Ma quali sono le competenze assegnate alle Regioni dal decreto legislativo 286 del 1998? Ai singoli territori, in sostanza, è affidato il compito di attivarsi per rendere effettivi quei diritti di carattere sociale – sanità, abitazione, assistenza, scuola ecc – che rappresentano la condizione imprescindibile per l’effettiva integrazione degli immigrati. Un compito, tuttavia, che le Regioni non sembrano aver preso particolarmente a cuore. Nonostante, per dirla con Scialdone, si tratti di un tema che non consente «rinvii o elusioni di responsabilità». La maggior parte delle leggi regionali in tema di immigrazione è stata approvata infatti prima del Testo unico del 98. Poi nulla o poco più.

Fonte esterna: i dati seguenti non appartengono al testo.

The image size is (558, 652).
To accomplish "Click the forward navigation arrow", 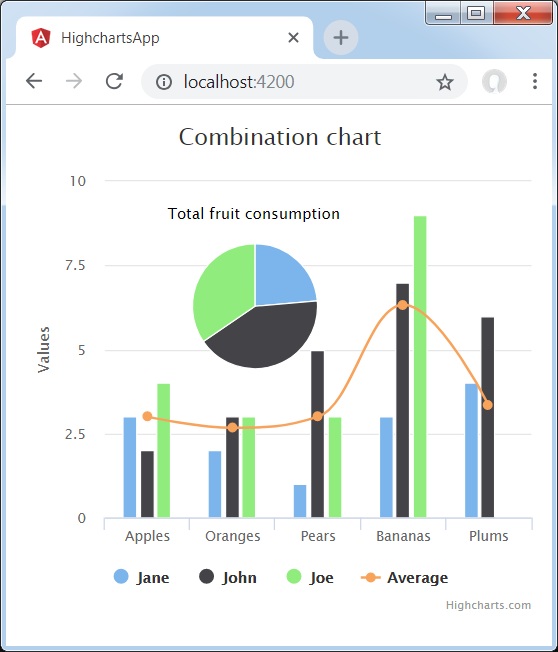I will pyautogui.click(x=74, y=81).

Una situazione per certi versi paradossale. Specie se si tiene conto della riforma costituzionale del 2001 che ha ribaltato l’assetto dei poteri fra Stato e Regioni. Per farla breve, le Regioni hanno legiferato in materia di più quando la competenza sull’immigrazione era espressamente elencata fra quelle di competenza dello Stato che non dopo la riforma. Ora infatti, come ha spiegato la Consulta, si interseca con altre competenze regionali.
Lo studio dell’Isfol prende in considerazione le leggi regionali pre e post Turco-Napolitano. La legislazione regionale, quanto al primo periodo, ha svolto «un ruolo di estrema importanza, introducendo all’interno dell’ordinamento il tema dell’integrazione sociale e prefigurando le linee direttrici e i settori di intervento». La ricerca evidenzia la difformità di attuazione che le norme hanno avuto nei diversi contesti.
Più dettagliata la parte dedicata alle normative regionali che invece hanno recepito il decreto legislativo 286. Accanto agli approfondimenti sui singoli settori di intervento regionale (casa, sanità, scuola ecc) sono riportate le valutazioni degli attori territoriali, effettuate mediante focus group. Fra le Regioni prese in considerazione anche la Puglia che si è adeguata non con una norma ad hoc ma con la legge sul sistema integrato sui servizi sociali (19/2006) che ha introdotto disposizioni in materia d’immigrazione. L’Isfol rileva alcuni elementi caratterizzanti le leggi di attuazione: la concezione dell’immigrazione come risorsa e non come problema; la previsione di programmi triennali, delle consulte e di osservatori per il monitoraggio; la creazione di strutture reticolari per la gestione associata dei servizi (l’Abruzzo in particolare); la necessità di adeguare l’amministrazione alle esigenze degli immigrati. Unico aspetto critico messo in evidenza: il rapporto «non chiaro» fra Centri territoriali per l’immigrazione e amministrazioni regionali.